Dava dosyasının incelenmesinden; davacının
... öğretmeni olarak görev yaptığı dönemde ... İddiaları ile davacı hakkında
disiplin soruşturması açıldığı, soruşturma neticesinde düzenlenen ... tarihli
ve ... sayılı soruşturma raporu ile
davacı hakkında ileri sürülen iddiaların sübuta erdiği gerekçesiyle davacının
4357 sayılı Kanun'un 7/e maddesi uyarınca meslekten çıkarma cezası ile
tecziyesinin teklif edildiği, getirilen teklif doğrultusunda tesis edilen Milli
Eğitim Bakanlığı Yüksek Disiplin Kurulu'nun ... tarihli ve ... sayılı kararı
ile davacının 4357 sayılı Kanun'un 7/e maddesi uyarınca
meslekten çıkarma cezası ile cezalandırıldığı, kararın ... tarihinde
davacıya tebliği üzerine bakılmakta olan davanın açıldığı anlaşılmıştır.
Uyuşmazlıkta, davacının özel hayat alanı içerisinde rızaen eşcinsel ilişki
kurması nedeniyle cezalandırılması karşısında, söz konusu fiilin Anayasa'nın
20/1. maddesi ve Avrupa İnsan Hakları Sözleşmesinin 8. maddesi uyarınca
"özel hayata ve aile hayatına saygı hakkı" kapsamında bulunup
bulunmadığı konusunun irdelenmesi gerekmektedir.
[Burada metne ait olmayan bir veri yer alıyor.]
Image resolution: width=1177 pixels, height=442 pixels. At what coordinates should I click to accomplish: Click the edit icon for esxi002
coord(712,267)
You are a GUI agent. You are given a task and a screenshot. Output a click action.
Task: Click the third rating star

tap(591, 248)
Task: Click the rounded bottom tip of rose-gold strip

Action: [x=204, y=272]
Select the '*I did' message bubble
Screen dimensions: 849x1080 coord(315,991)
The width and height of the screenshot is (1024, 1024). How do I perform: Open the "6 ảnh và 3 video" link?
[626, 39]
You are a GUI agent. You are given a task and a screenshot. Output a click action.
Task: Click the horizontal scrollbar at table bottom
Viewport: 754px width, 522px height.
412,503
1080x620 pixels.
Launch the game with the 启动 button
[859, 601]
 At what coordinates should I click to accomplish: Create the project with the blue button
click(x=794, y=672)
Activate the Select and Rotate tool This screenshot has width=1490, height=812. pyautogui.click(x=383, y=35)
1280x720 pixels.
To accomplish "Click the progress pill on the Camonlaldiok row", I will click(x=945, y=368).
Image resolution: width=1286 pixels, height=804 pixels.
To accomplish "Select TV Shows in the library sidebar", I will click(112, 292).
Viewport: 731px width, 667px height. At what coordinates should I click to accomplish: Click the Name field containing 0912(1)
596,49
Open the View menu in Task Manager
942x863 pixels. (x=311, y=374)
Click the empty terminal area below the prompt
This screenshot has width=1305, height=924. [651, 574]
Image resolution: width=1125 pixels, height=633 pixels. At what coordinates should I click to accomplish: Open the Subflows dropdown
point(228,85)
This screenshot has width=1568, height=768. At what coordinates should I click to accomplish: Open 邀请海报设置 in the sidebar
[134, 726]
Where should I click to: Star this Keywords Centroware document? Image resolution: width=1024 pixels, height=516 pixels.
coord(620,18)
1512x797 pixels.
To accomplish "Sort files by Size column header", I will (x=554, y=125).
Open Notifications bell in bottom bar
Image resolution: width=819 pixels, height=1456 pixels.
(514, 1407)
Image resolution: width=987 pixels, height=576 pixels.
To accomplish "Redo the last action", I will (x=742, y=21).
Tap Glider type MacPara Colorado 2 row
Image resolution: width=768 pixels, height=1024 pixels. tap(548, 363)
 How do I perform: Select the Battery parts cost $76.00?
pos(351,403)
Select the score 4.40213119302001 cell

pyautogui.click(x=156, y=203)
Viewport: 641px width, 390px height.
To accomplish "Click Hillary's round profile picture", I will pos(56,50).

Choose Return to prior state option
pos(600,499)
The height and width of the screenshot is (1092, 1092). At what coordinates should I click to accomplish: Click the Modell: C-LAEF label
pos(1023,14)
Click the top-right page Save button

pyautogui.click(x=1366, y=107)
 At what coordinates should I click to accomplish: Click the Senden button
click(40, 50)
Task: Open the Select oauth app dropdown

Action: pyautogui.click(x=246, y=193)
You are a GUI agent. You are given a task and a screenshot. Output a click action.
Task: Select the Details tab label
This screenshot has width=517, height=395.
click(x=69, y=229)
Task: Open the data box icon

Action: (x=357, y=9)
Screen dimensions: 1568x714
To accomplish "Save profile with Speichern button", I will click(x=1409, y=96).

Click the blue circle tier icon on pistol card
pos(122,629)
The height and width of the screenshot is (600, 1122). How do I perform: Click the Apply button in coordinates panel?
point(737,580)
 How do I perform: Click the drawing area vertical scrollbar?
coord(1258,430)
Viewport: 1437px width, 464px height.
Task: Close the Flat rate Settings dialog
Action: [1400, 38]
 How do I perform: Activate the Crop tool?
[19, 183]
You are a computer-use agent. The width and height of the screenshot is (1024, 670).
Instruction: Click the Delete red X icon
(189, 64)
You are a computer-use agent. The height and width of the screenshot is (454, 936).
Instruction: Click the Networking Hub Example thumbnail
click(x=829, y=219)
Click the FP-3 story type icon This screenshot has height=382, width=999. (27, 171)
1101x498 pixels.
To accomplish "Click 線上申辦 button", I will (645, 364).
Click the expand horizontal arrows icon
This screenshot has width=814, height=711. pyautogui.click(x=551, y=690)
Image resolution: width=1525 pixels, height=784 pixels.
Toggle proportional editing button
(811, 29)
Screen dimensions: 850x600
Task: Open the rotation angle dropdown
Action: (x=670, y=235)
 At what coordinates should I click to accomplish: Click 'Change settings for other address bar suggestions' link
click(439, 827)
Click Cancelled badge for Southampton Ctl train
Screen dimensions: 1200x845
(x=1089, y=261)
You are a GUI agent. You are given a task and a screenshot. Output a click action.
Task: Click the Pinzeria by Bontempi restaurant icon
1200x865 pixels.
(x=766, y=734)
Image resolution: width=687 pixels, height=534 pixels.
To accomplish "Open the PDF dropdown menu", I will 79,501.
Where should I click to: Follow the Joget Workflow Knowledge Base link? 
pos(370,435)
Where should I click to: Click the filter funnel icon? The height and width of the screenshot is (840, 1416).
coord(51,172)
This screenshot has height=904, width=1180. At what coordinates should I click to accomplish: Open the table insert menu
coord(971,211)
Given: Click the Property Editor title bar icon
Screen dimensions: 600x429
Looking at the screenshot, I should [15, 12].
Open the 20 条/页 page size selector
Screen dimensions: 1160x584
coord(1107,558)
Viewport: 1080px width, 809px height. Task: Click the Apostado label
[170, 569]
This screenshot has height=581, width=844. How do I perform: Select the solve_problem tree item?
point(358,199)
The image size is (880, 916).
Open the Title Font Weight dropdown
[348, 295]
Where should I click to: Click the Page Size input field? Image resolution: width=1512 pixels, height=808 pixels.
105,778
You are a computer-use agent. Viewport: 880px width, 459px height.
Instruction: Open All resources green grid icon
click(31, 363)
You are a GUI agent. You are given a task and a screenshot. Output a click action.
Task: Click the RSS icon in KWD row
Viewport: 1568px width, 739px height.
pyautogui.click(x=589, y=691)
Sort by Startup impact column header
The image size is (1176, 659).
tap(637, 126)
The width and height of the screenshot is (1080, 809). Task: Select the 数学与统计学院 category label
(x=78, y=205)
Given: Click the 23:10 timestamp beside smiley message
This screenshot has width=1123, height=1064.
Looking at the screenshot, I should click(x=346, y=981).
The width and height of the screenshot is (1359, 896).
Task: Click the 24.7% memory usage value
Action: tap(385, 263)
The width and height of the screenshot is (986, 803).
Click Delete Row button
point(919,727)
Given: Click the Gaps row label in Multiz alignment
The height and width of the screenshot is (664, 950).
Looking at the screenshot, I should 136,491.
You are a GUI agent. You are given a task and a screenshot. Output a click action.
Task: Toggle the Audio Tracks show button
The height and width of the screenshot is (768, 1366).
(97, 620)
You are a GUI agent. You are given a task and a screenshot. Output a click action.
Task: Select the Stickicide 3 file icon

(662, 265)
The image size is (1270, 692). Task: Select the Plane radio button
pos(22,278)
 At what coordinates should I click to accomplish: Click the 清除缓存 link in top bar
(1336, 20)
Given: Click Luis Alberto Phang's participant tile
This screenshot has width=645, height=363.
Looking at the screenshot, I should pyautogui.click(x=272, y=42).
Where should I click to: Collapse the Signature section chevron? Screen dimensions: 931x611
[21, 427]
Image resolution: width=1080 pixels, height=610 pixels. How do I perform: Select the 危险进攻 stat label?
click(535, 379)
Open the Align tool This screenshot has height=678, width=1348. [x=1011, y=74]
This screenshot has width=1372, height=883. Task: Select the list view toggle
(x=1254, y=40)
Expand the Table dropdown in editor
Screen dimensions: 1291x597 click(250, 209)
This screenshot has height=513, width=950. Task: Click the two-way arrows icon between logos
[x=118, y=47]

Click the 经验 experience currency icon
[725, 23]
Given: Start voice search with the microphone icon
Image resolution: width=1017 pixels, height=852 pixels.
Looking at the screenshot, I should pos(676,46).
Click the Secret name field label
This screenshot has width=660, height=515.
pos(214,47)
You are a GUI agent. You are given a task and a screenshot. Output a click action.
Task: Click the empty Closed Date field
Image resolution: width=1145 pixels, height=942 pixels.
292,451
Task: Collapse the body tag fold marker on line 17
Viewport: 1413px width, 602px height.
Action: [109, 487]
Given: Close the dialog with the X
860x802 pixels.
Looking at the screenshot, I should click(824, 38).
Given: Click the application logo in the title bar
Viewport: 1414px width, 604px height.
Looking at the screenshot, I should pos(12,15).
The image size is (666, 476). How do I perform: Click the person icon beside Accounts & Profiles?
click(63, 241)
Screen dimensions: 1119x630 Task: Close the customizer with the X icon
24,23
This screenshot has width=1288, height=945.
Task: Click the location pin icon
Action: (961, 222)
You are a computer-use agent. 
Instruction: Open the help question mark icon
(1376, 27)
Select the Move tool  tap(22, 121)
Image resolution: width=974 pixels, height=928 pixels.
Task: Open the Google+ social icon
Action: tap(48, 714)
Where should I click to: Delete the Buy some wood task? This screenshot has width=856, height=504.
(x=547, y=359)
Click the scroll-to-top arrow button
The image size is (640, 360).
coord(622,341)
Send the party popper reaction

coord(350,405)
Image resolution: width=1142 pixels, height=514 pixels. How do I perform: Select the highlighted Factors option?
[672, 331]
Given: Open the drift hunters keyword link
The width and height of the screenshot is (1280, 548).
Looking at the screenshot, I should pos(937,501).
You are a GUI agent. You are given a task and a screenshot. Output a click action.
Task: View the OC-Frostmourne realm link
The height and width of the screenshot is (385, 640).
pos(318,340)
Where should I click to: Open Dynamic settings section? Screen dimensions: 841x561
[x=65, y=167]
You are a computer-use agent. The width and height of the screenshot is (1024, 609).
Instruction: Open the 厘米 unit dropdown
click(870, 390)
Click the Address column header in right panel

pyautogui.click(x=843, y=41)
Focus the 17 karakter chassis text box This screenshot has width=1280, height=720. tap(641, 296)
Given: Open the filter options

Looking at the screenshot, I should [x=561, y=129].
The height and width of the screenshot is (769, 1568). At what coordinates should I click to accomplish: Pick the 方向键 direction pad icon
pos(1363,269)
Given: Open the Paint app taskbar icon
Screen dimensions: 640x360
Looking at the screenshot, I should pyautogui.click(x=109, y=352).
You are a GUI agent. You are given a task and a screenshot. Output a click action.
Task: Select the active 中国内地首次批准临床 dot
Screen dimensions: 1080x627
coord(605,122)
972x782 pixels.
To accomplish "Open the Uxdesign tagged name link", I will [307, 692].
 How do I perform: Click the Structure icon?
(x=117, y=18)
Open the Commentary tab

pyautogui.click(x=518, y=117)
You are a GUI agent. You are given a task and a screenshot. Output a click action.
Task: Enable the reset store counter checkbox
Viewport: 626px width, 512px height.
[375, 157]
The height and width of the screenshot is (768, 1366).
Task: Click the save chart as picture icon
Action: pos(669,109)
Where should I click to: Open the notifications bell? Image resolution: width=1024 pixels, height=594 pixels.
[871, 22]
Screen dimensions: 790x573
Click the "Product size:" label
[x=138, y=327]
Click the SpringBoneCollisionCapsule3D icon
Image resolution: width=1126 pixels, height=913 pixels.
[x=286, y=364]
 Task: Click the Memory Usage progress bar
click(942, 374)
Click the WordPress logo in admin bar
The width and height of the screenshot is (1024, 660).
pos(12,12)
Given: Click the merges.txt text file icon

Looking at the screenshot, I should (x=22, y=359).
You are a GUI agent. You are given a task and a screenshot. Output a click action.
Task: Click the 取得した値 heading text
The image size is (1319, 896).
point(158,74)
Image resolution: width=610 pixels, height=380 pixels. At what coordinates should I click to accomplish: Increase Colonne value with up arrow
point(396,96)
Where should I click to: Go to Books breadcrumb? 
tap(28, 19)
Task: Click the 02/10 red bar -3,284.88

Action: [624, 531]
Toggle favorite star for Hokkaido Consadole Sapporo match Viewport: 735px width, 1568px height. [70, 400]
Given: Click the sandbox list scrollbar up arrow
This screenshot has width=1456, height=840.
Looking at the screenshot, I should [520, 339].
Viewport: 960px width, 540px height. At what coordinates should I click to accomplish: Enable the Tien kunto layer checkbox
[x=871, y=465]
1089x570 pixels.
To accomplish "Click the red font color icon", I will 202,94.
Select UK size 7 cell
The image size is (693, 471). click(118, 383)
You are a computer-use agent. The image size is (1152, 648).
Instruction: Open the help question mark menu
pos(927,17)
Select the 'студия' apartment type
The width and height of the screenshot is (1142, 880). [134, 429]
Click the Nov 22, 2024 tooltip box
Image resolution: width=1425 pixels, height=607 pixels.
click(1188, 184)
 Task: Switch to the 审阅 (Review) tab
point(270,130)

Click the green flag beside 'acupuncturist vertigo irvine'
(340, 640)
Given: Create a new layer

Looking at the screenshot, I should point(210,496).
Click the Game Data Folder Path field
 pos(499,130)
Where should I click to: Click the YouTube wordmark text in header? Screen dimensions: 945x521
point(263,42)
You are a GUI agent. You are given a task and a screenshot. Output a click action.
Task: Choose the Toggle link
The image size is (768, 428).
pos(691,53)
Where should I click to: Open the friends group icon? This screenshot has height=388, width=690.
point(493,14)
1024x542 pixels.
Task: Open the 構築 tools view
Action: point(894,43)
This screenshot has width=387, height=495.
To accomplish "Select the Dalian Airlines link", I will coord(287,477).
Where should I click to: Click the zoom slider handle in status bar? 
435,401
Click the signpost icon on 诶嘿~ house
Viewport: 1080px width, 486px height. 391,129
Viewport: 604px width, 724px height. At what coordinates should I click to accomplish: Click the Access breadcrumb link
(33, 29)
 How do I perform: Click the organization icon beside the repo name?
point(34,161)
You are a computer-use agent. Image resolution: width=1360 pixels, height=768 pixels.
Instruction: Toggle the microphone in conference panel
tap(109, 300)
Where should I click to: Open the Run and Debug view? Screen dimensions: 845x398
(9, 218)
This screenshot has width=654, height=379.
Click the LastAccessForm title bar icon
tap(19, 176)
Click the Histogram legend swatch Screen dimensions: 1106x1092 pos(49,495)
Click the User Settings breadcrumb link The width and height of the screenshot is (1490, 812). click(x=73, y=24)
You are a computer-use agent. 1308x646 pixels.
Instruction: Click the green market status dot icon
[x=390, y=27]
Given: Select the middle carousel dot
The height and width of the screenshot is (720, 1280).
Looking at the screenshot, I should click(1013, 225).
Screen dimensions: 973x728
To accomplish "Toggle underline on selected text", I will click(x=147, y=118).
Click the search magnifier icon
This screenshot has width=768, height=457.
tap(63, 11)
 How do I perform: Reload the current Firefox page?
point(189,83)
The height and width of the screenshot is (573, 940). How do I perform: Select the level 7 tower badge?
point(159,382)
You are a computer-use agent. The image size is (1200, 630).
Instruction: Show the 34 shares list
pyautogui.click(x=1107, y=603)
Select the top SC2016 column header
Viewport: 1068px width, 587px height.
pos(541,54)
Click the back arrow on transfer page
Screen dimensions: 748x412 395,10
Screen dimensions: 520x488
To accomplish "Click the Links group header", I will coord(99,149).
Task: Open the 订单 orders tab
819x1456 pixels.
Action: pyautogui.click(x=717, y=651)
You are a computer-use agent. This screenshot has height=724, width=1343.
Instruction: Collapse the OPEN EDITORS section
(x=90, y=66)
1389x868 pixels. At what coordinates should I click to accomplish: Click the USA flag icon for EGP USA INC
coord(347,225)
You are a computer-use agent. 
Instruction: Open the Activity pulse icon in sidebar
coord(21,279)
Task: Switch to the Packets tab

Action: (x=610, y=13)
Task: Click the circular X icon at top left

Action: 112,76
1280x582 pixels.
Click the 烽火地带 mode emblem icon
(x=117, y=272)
Konuya ilişkin Avrupa İnsan Hakları
Mahkemesi Kararları incelendiğinde; başta Dudgeon - Birleşik Krallık Kararı (
Başvuru No: 7525/76 - Karar Tarihi: 22.10.1981 ) olmak üzere bu konuda verilmiş
çok sayıda karar bulunduğu, özellikle Smıth ve Grady - Birleşik Krallık Kararı
( Başvuru No:33985/96, Karar Tarihi:27.9.1999 ), Lustıg/Prean ve Beckett -
Birleşik Krallık Kararı ( Başvuru No:31417/96 - Karar Tarihi: 27.9.1999 ),
Perkıns ve R. -Birleşik Krallık Kararı ( Başvuru No:43208/98 - Karar Tarihi:
22.10.2002 ), Beck, Copp ve Bazeley - Birleşik Krallık ( Başvuru No:48535/99 -
Karar Tarihi: 22.10.2002 ), kararlarında; eşcinsel kişilerin salt cinsel
yönelimlerinden dolayı ordudan ihraç edilmesi Avrupa İnsan Hakları
Sözleşmesinin 8. maddesinin ihlali olarak karara bağlanmış, Özpınar - Türkiye
Kararında ( Başvuru No:20999/04 - Karar Tarihi:19.10.2010 ) ise; bir yargıcın
özel hayatında arkadaşlık ettiği kişiler ve giyim tarzı, aşırı makyaj yapması
gibi iddialar ön plana çıkarılarak meslekten çıkarılması anılan hakkın ihlali
olarak değerlendirilmiş, anılan yargıçla ilgili iddiaların bu kişinin mesleğini
icrasına etkisinin somut olarak ortaya konulamadığı hususu vurgulanmıştır.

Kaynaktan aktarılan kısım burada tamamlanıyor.